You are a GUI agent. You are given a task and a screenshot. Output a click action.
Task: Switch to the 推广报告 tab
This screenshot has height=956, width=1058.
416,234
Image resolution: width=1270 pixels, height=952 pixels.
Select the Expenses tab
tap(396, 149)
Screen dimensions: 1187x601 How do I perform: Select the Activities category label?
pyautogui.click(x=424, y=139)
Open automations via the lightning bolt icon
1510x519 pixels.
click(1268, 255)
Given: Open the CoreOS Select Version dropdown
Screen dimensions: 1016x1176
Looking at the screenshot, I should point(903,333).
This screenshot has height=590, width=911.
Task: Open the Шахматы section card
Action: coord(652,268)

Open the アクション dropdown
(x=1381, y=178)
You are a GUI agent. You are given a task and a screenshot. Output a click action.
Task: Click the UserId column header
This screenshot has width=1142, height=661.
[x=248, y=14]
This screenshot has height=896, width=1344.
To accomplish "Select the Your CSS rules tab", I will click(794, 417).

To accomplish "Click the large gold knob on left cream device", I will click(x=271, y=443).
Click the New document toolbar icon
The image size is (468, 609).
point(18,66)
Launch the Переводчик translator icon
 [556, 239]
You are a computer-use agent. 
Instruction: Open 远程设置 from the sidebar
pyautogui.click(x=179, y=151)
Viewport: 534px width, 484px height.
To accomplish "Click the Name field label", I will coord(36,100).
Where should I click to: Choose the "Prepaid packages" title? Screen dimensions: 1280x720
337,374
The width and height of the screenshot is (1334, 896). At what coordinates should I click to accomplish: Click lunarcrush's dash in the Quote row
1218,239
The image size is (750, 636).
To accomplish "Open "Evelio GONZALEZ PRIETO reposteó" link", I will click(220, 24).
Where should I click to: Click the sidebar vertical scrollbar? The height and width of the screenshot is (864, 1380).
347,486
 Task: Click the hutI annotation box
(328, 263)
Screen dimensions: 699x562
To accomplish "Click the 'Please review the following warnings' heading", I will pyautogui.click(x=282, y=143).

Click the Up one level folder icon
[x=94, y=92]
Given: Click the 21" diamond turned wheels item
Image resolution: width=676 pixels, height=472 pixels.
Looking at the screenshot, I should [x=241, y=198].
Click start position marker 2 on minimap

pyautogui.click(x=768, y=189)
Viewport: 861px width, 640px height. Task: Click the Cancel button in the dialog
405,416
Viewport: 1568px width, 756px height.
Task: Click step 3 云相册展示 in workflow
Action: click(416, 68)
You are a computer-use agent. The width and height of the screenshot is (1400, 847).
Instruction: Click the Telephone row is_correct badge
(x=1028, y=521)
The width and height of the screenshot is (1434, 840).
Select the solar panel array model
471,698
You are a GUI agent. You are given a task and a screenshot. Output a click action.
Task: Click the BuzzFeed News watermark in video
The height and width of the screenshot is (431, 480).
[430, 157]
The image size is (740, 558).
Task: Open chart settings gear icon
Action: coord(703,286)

+---+

* Goal
Pick out each line of the items above that contains the word "icon" and copy those lines.

* Written response
Open automations via the lightning bolt icon
Click the New document toolbar icon
Launch the Переводчик translator icon
Click the Up one level folder icon
Task: Open chart settings gear icon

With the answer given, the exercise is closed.